Par Daniel Guérin, Ph.D.

Contrairement à ce qu’avance une récente étude publiée par Le Monde, les croyants du monde entier contribuent au mieux-être de leur société d’appartenance par leur intense engagement social.

En ces années où le terrorisme à connotation religieuse fait la manchette régulièrement dans les médias du monde entier, plusieurs remettent en question le phénomène religieux lui-même, qui serait selon eux une source de divisions et de conflits dans nos sociétés plutôt qu’une source de paix et de concorde comme il devrait l’être normalement.

Il est toutefois important de distinguer le phénomène religieux dans son ensemble, de son instrumentalisation violente par certains groupes politiques qui, au final, sont très largement minoritaires comparativement à tous les croyants du monde entier qui tentent de vivre du mieux qu’ils le peuvent.

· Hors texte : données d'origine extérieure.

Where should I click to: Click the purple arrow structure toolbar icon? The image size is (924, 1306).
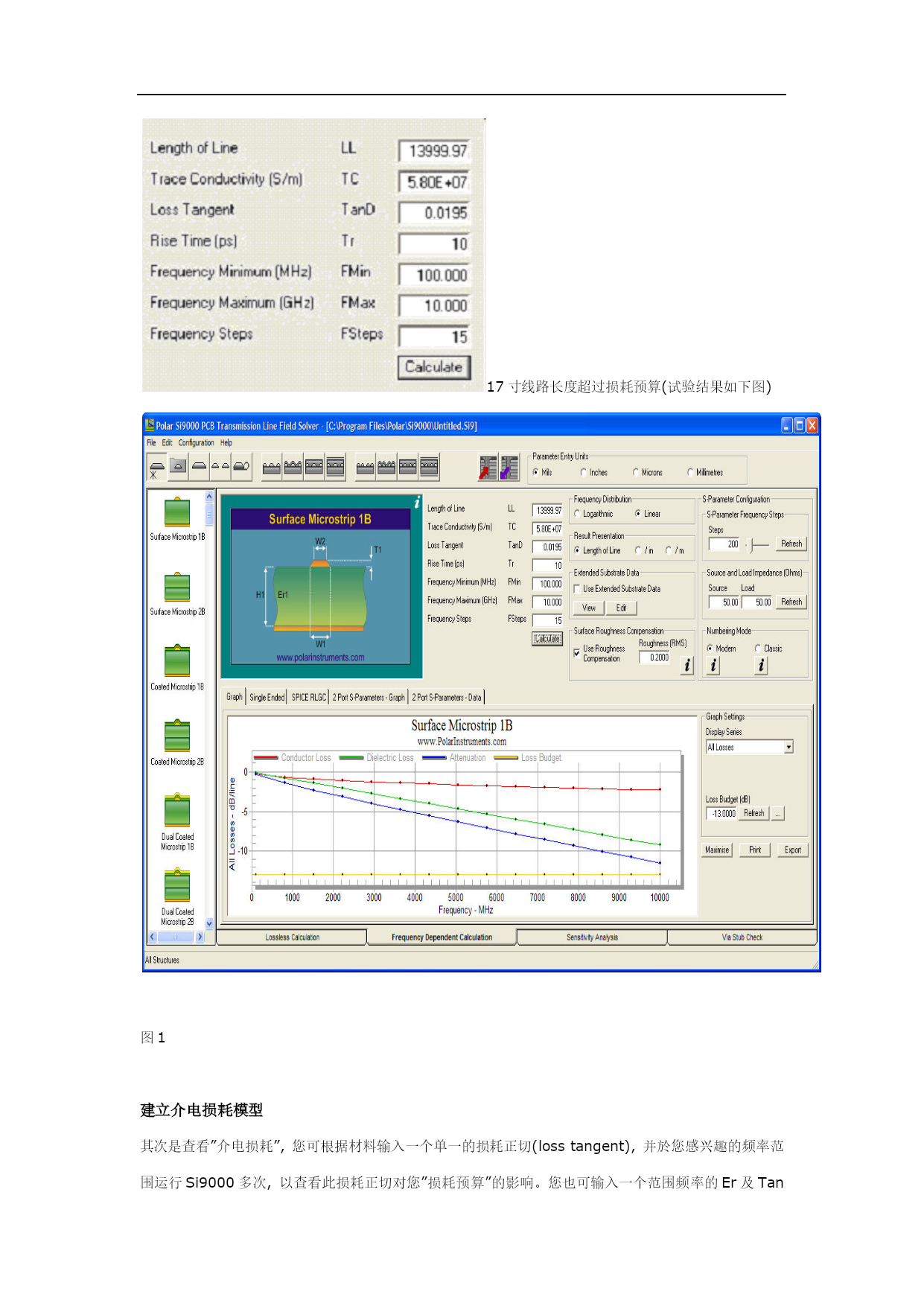point(509,468)
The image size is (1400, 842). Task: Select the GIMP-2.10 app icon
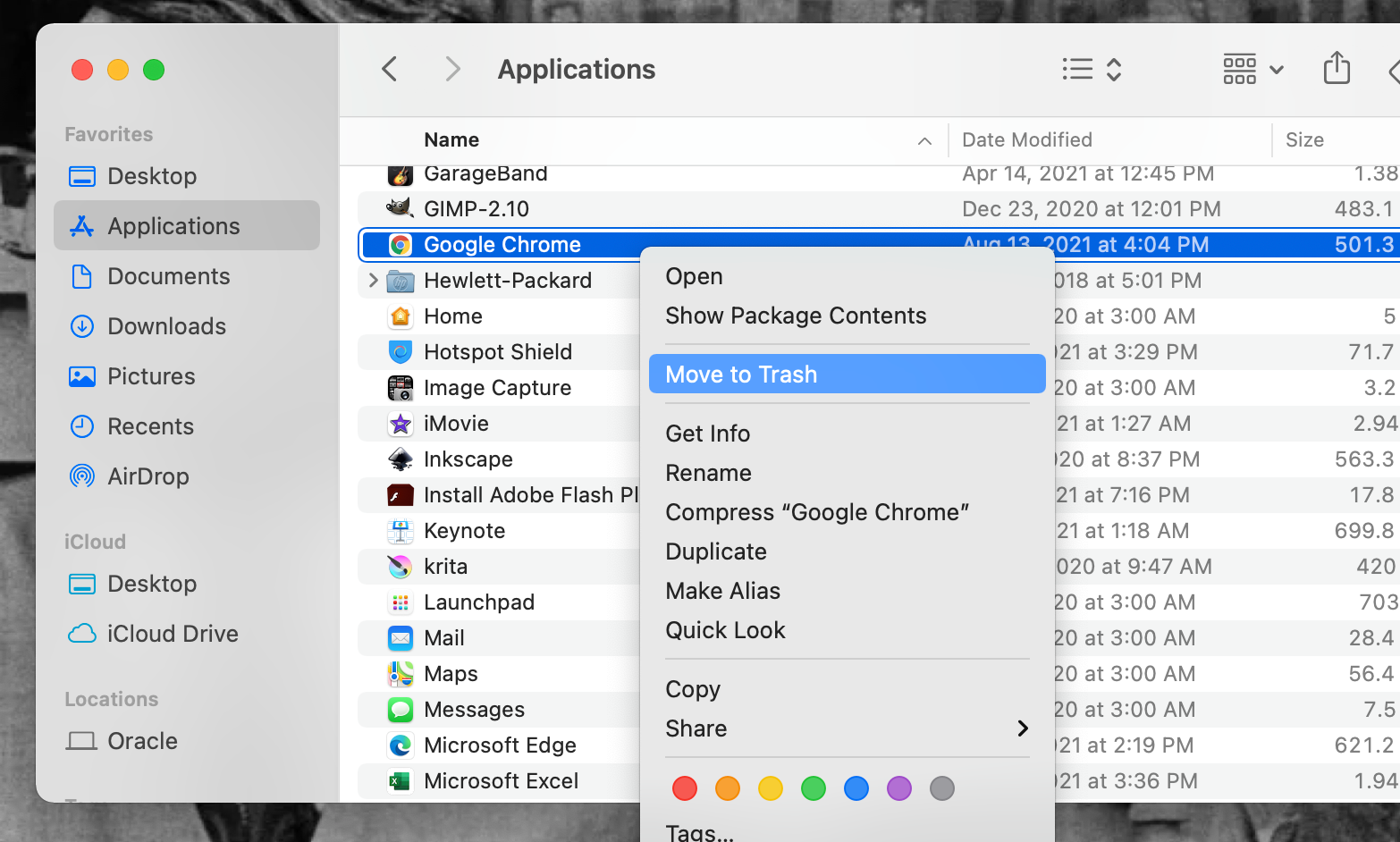(400, 208)
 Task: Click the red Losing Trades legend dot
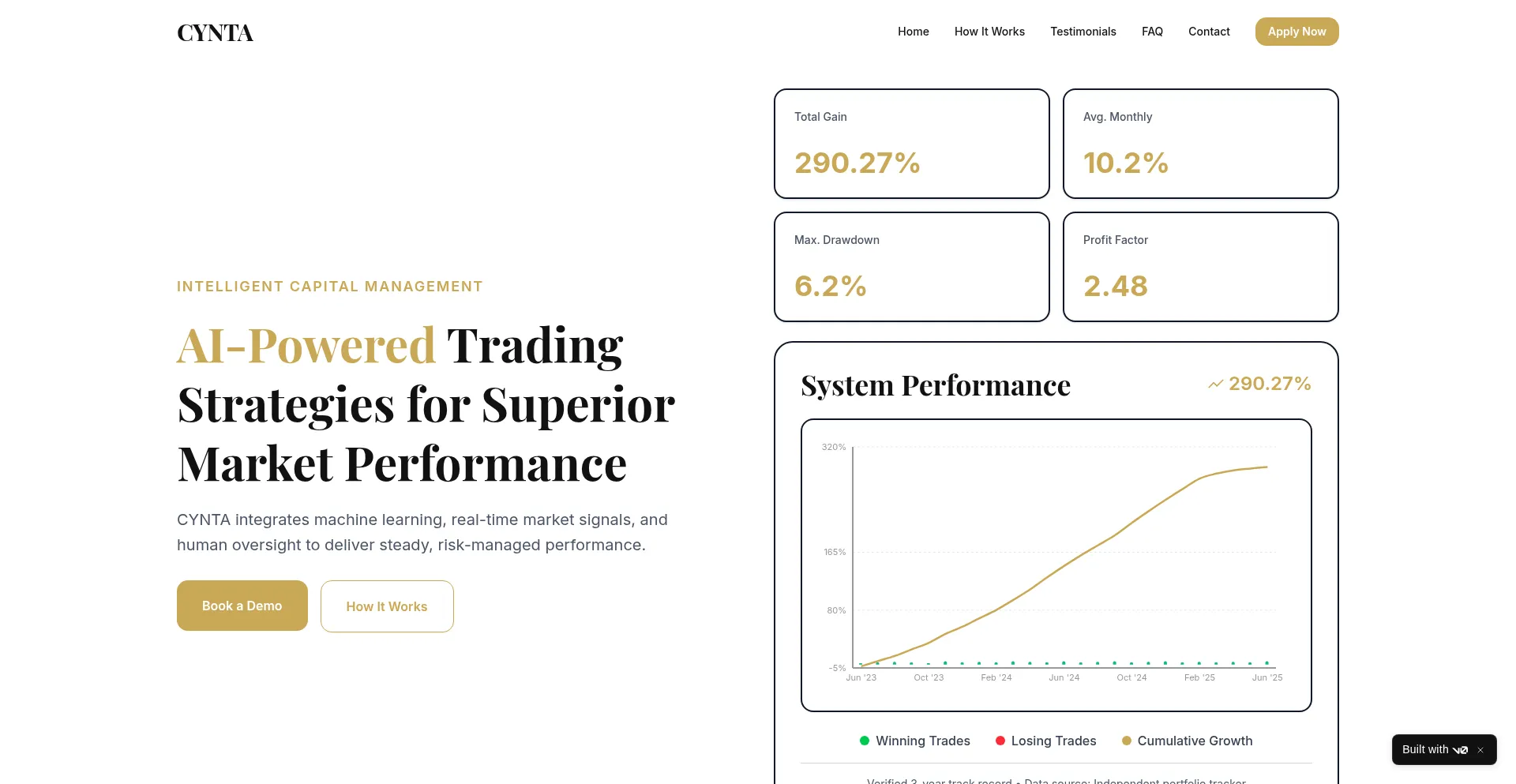click(1000, 741)
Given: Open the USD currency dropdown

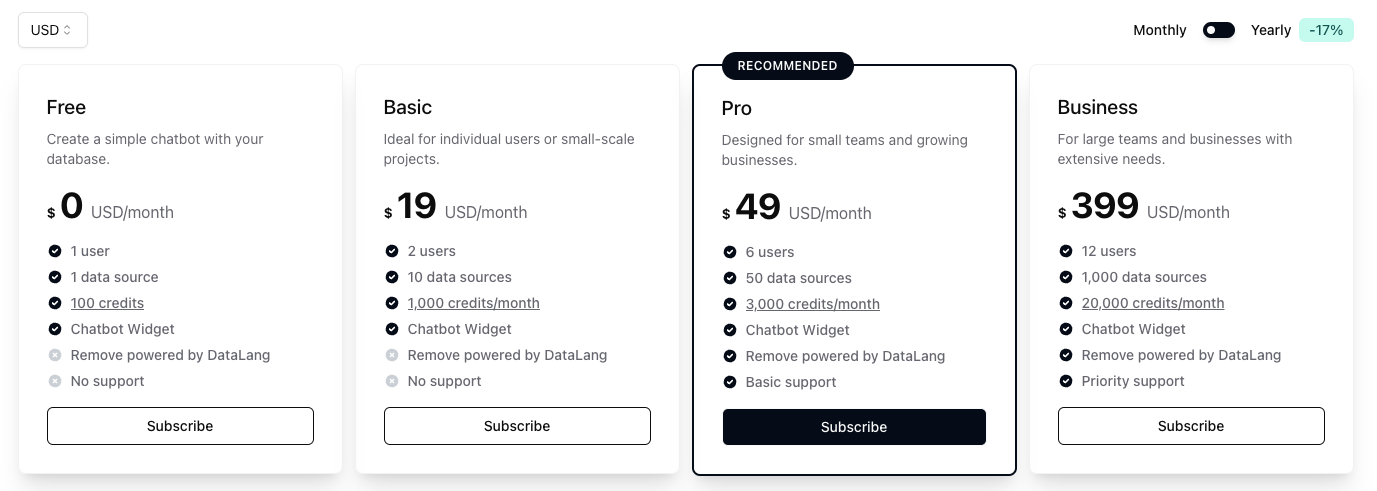Looking at the screenshot, I should pyautogui.click(x=52, y=30).
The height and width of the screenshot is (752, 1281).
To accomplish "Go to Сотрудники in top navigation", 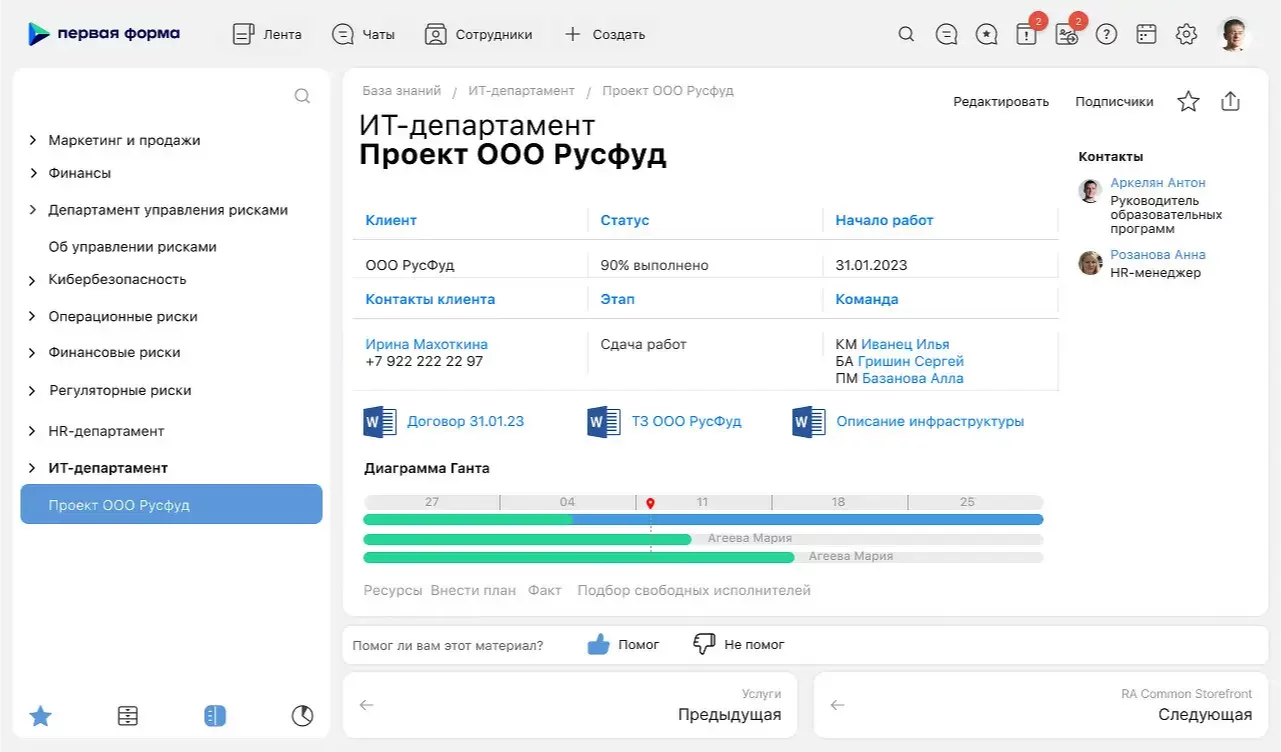I will click(478, 34).
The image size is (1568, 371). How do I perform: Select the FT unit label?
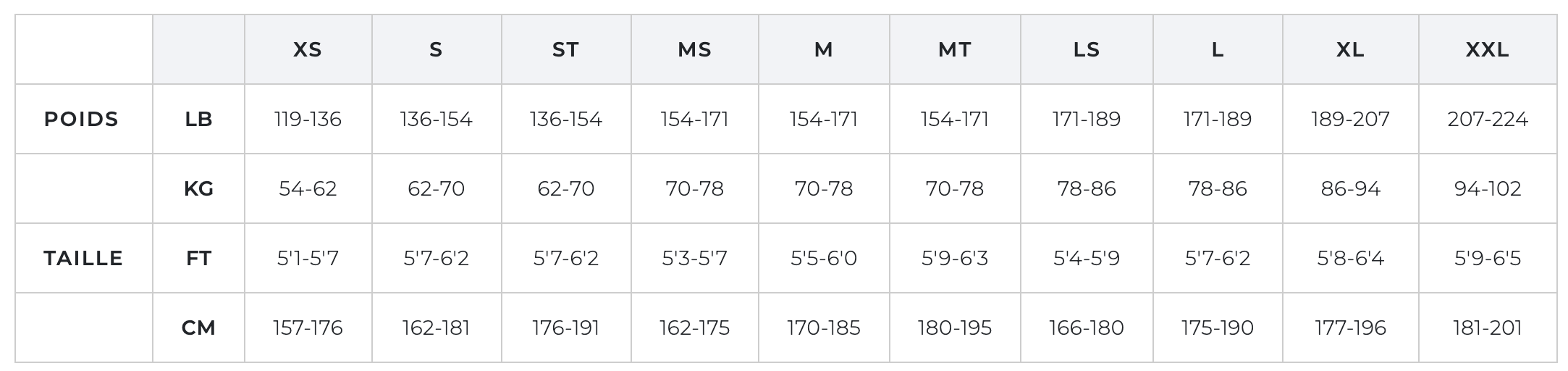tap(198, 258)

La règle d’or des religions : traite les autres comme tu voudrais être traité, en d’autres mots, mets en pratique le message de bienveillance universelle valable pour toutes les cultures et religions.

Pour le démontrer, nous allons emprunter une voie indirecte. Premièrement, il s’agira pour nous de rappeler, à l’aide de données d’enquêtes nationales réalisées dans 60 pays entre 2010 et 2014, que la grande majorité des croyants, toutes confessions confondues, contribuent au mieux-être de l’ensemble de la population en étant actifs au plan social et communautaire.

Autrement dit, les croyants font du bien aux autres de façon générale en étant actifs dans la société, notamment au moyen du bénévolat et de leur participation dans des organismes de la société civile.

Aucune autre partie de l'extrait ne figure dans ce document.